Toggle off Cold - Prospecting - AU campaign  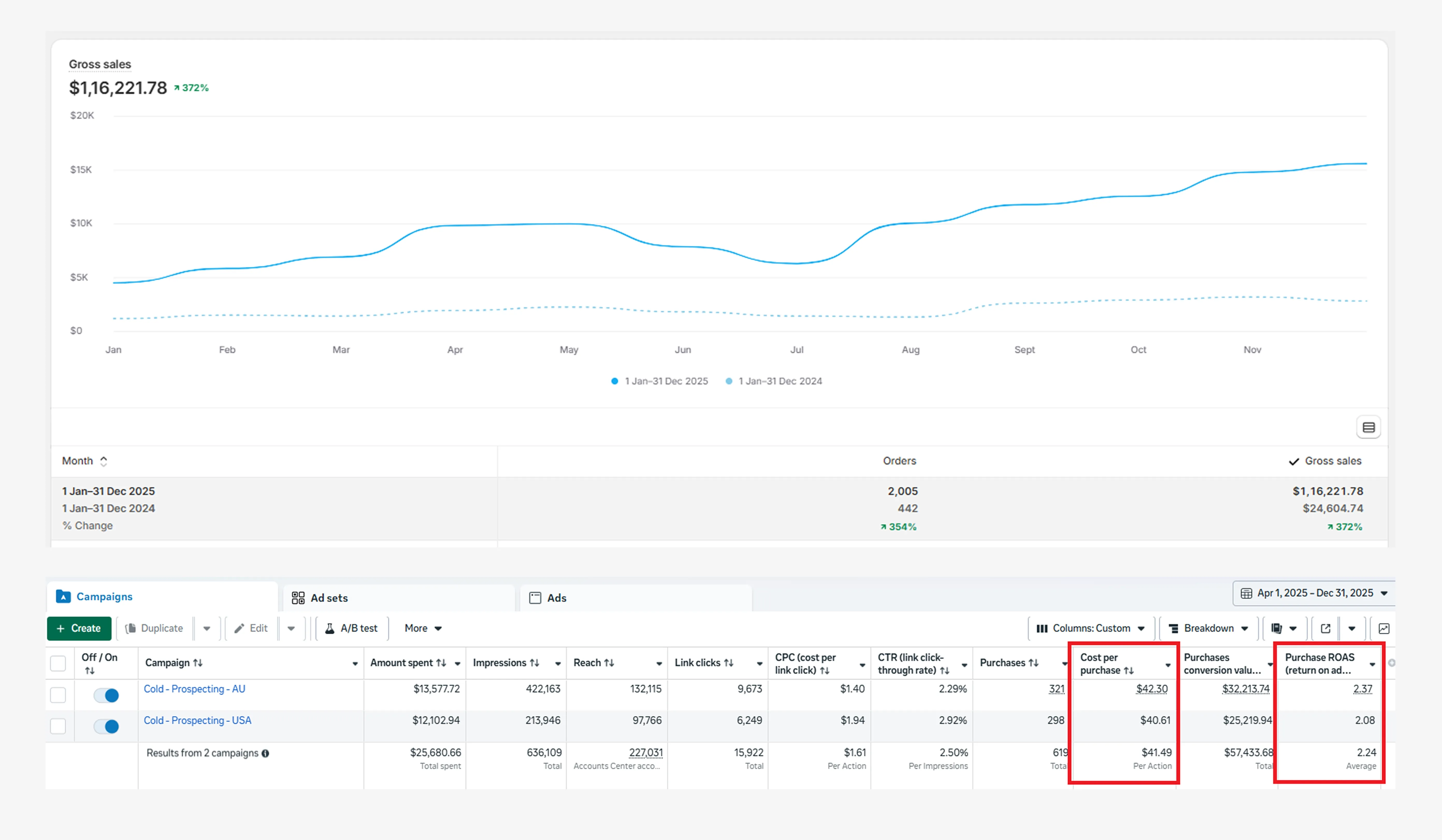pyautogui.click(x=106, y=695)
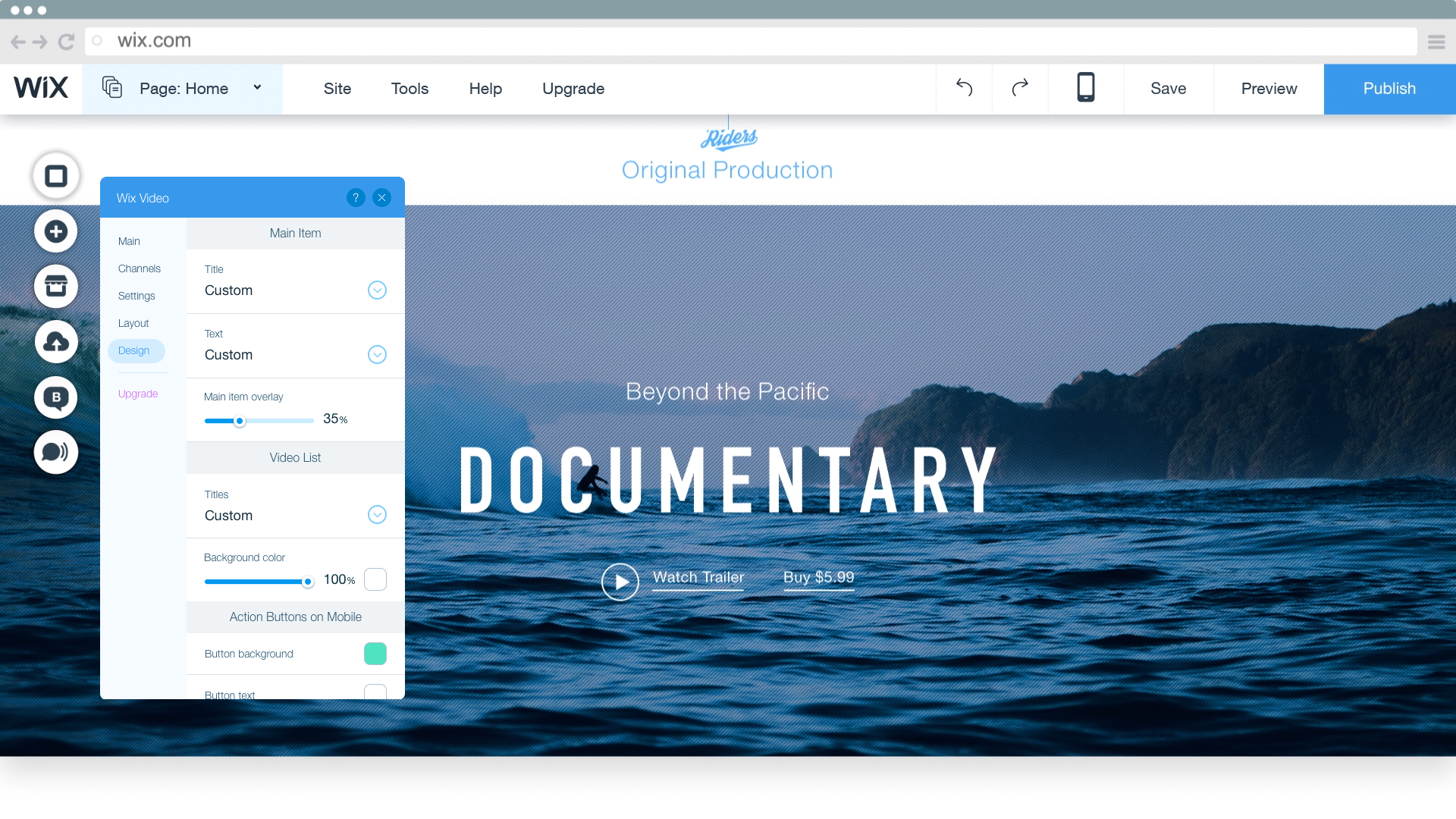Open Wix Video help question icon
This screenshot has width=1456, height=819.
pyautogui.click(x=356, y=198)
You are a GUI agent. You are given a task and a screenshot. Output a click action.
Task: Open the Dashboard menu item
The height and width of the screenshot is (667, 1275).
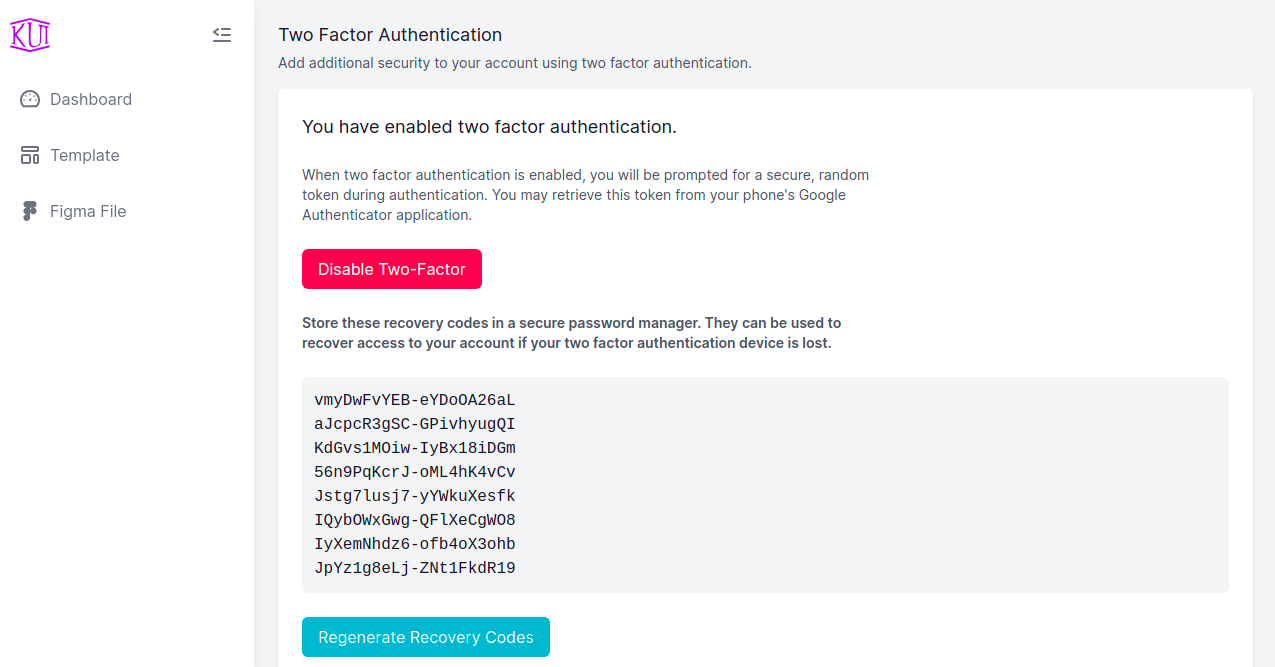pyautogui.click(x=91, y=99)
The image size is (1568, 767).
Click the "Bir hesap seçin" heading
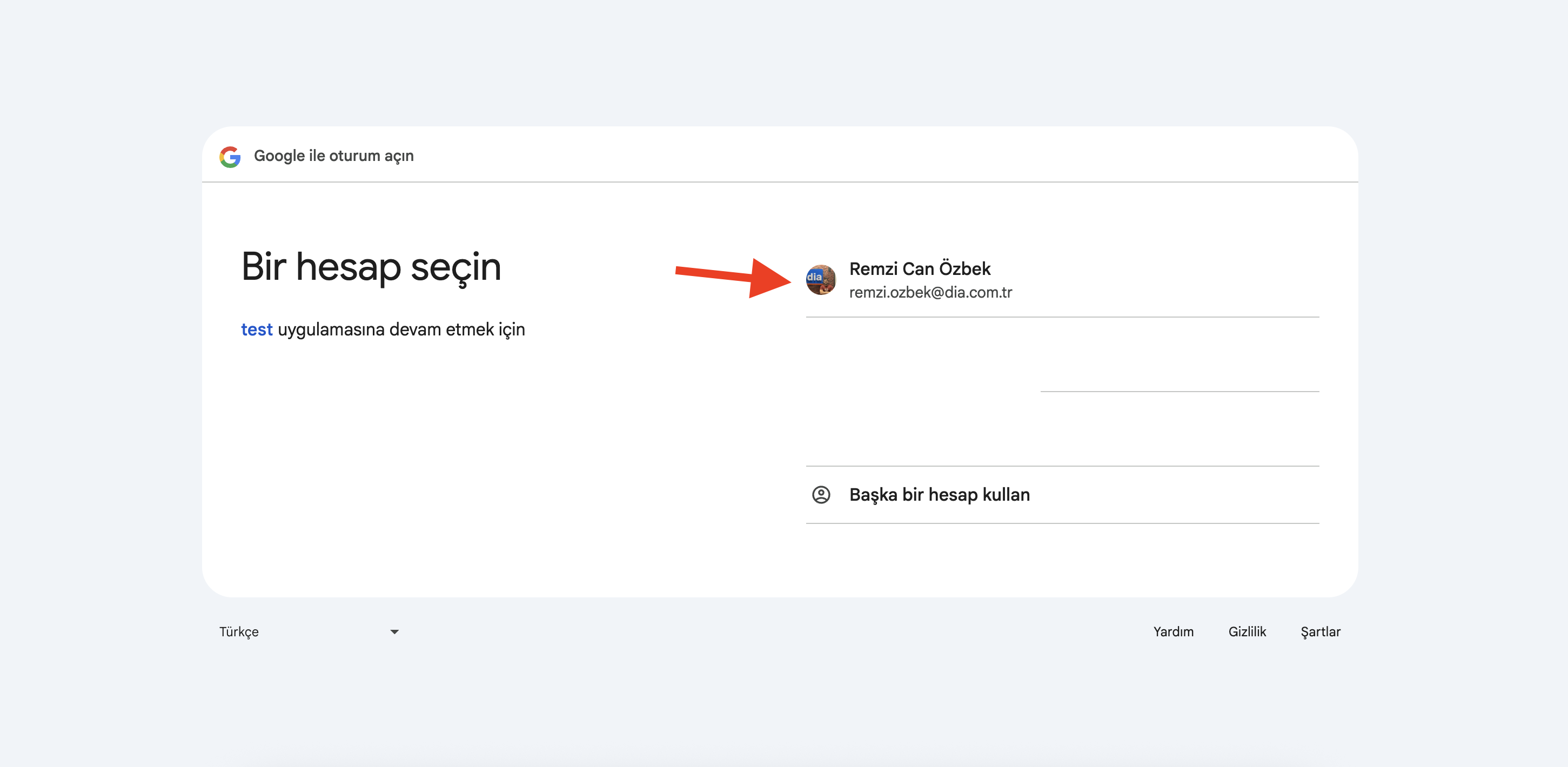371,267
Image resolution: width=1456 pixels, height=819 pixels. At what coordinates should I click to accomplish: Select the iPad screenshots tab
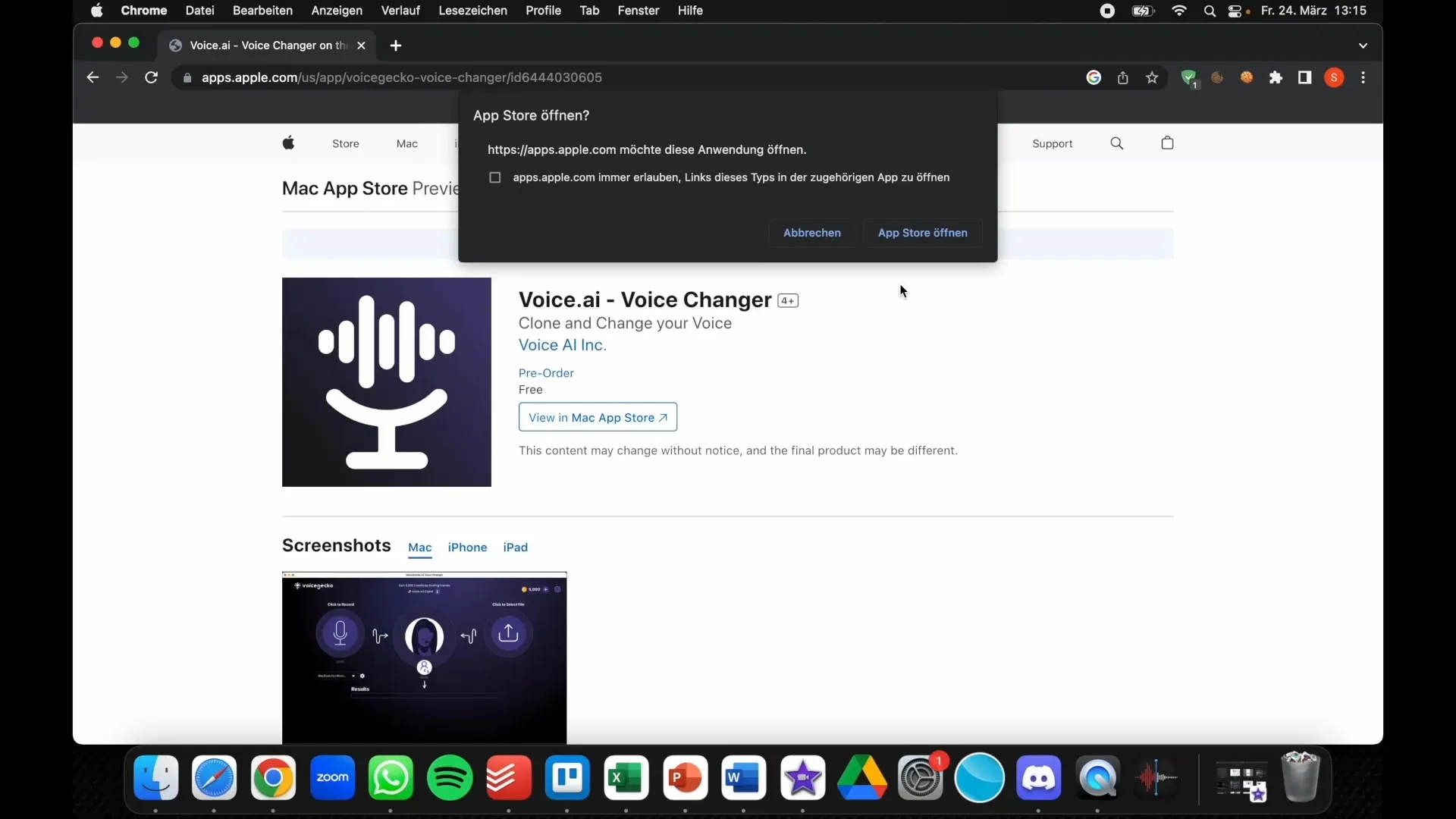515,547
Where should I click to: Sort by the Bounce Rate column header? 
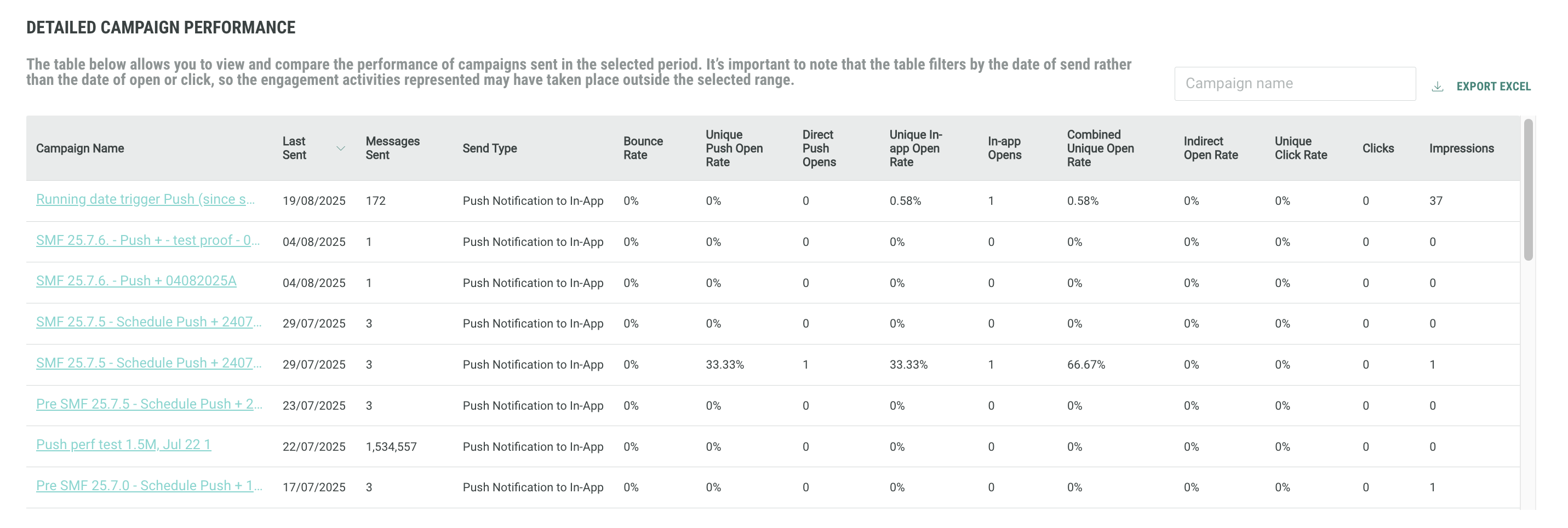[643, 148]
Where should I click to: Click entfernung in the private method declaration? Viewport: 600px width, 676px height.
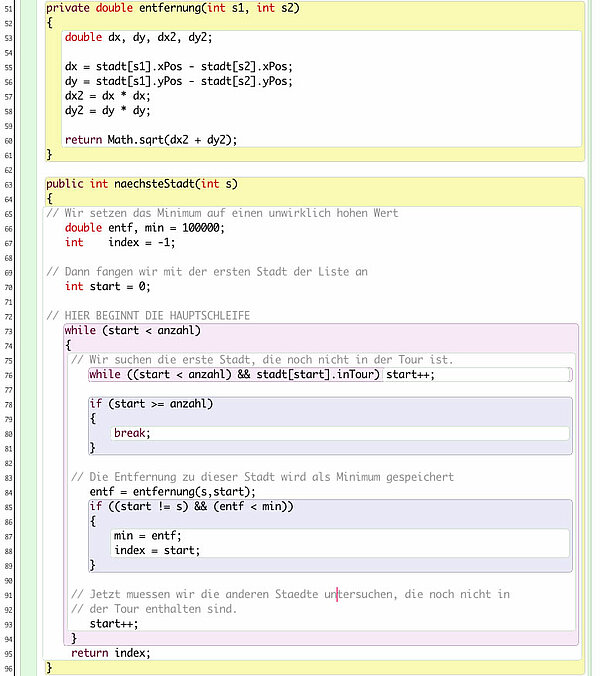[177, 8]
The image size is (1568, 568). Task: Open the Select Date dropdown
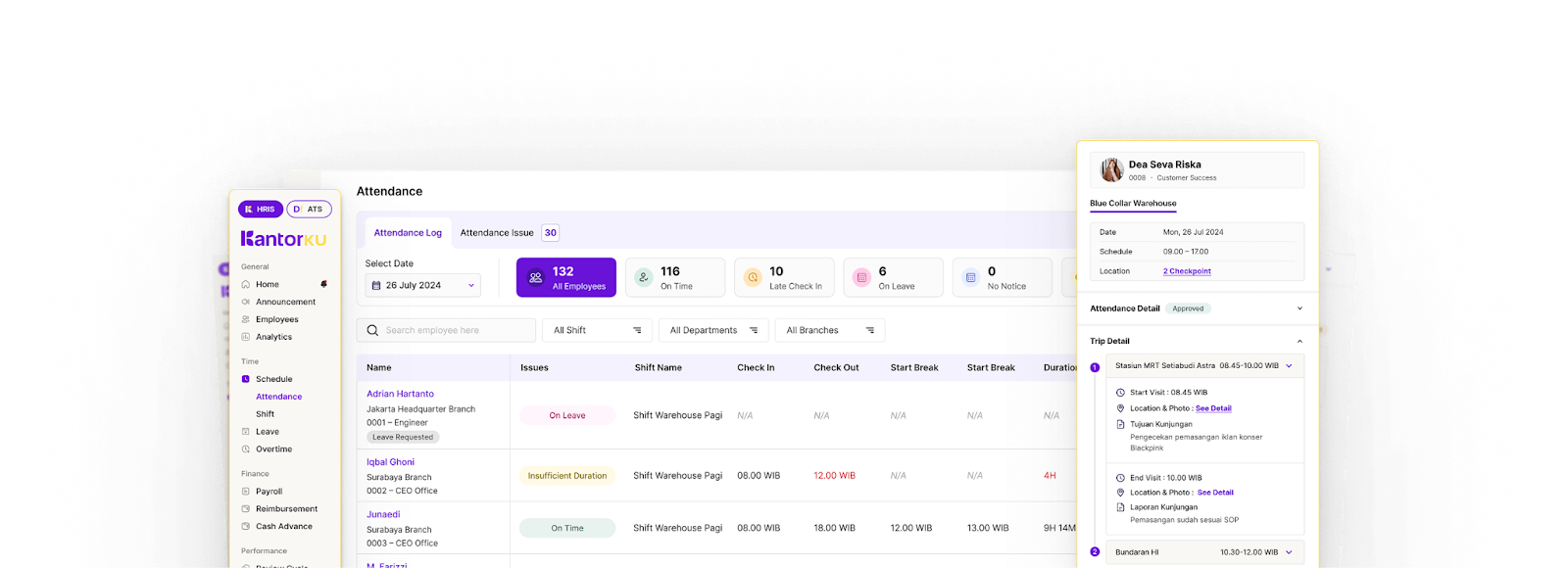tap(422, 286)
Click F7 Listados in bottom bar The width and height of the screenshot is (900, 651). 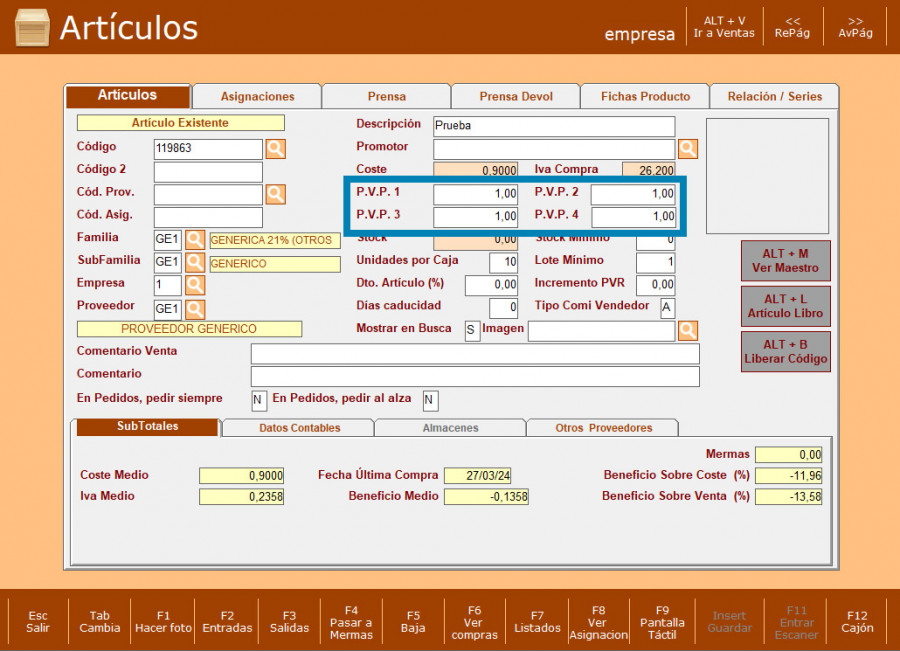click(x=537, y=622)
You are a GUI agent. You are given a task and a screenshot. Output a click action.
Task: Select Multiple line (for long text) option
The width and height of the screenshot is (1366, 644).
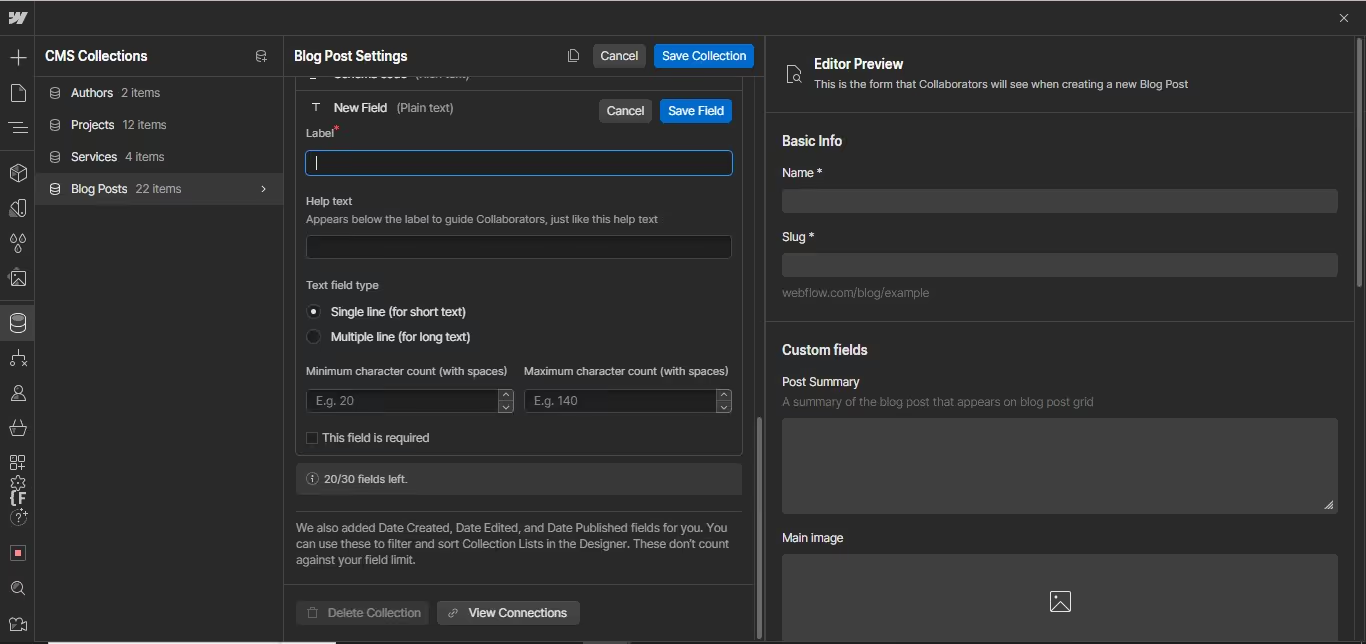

* _What you are asked to do_
Report every line of the records above that contains the word "should".

* _Reply_
Image resolution: width=1456 pixels, height=819 pixels. At what coordinates should I click to accomplish: Select the iPad screenshots tab
Where should I click to: Sort by the Bounce Rate column header? 
Where should I click to: Click entfernung in the private method declaration? Viewport: 600px width, 676px height.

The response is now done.